In this two-step process, B. thetaiotaomicron produces sulfatase enzymes that strip away the terminal sulfate groups protecting colonic mucin. Once they’re removed, the underlying mucin structure is exposed — creating an opening for A. muciniphila, which can then consume the mucin.
“Akkermansia muciniphila is the key player. It specializes in degrading mucin, the protective mucus layer of the colon,” said Hamaguchi. “However, it needs a sulfatase-producing partner to remove these sulfates first. In our study, Bacteroides thetaiotaomicron served this role, but other Bacteroides species, such as B. caccae and B. uniformis, also possess sulfatases and could potentially substitute. So, the mechanism is cooperative: A. muciniphila is the driver, while the sulfatase-providing partner may vary between individuals.”
A therapeutic opportunity
While there’s a clear connection between these bacteria and mucus degradation, it still wasn’t clear whether their elevated levels in PD and CIC patients were causing constipation or were simply a consequence of it. To find out, the team induced constipation in healthy mice using loperamide, a drug that slows bowel movement, and with a fiber-deprived diet. In both models, stool output decreased as expected, confirming constipation. However, neither approach reproduced the bacterial overgrowth seen in patients, suggesting that constipation alone does not drive the expansion of these microbes.
Next, the researchers asked whether treatments could be responsible.
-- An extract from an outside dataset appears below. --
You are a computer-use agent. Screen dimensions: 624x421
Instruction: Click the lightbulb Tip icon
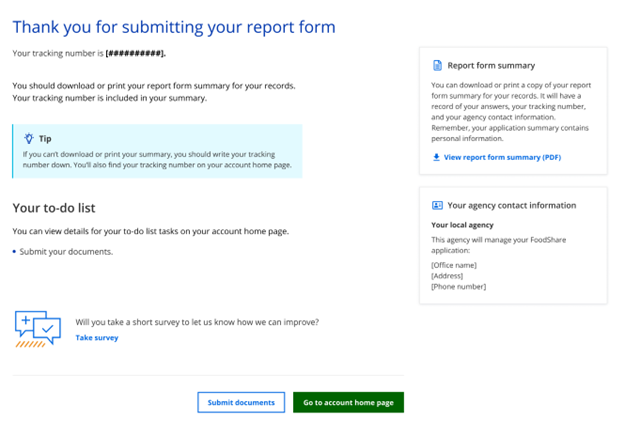coord(29,138)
They compared constipation patients who responded to laxatives with those who did not — and found no differences in bacterial levels between the two groups.
“When we induced constipation in mice or looked at laxative use in patients, we didn’t see the same bacterial overgrowth,” Hamaguchi said. “That tells us these bacteria are unlikely to be a secondary effect of constipation, diet, or medication. Their enrichment is likely an independent factor contributing to constipation.”
Finally, the team tested whether blocking the bacteria’s ability to degrade mucus could prevent constipation altogether. They genetically modified B. thetaiotaomicron so it could no longer activate sulfatase, the enzyme that removes protective sulfate groups from colonic mucin. Remarkably, when these modified bacteria were introduced into germ-free mice alongside A. muciniphila, the mice did not develop constipation, and their colonic mucus remained intact.
The experiment showed that blocking sulfatase activity alone was enough to prevent mucus degradation, even in the presence of a mucin-hungry bacterium like A. muciniphila. This finding points to sulfatase as a promising drug target — one that could stop constipation at its source rather than treating symptoms downstream.
Future possibilities
This evidence opens the door to entirely new ways of treating and diagnosing chronic constipation, in both PD and CIC patients. By targeting the bacteria responsible for breaking down the colon’s protective mucus layer, researchers could preserve the natural lubrication of the gut, keeping stool hydrated and easier to pass. Potential strategies might include drugs that block bacterial sulfatase enzymes, therapies that selectively reduce mucus-degrading bacteria, or probiotics that restore a healthier microbial balance.
Beyond treatment, these findings could also improve diagnosis and patient stratification. Measuring levels of A. muciniphila in stool could help identify individuals whose constipation is driven by microbial activity rather than slow gut movement, allowing doctors to tailor interventions more precisely.
For patients who have struggled for years with standard therapies, this research represents a shift in thinking and could finally offer them tangible relief by addressing the root cause of their condition rather than just managing symptoms.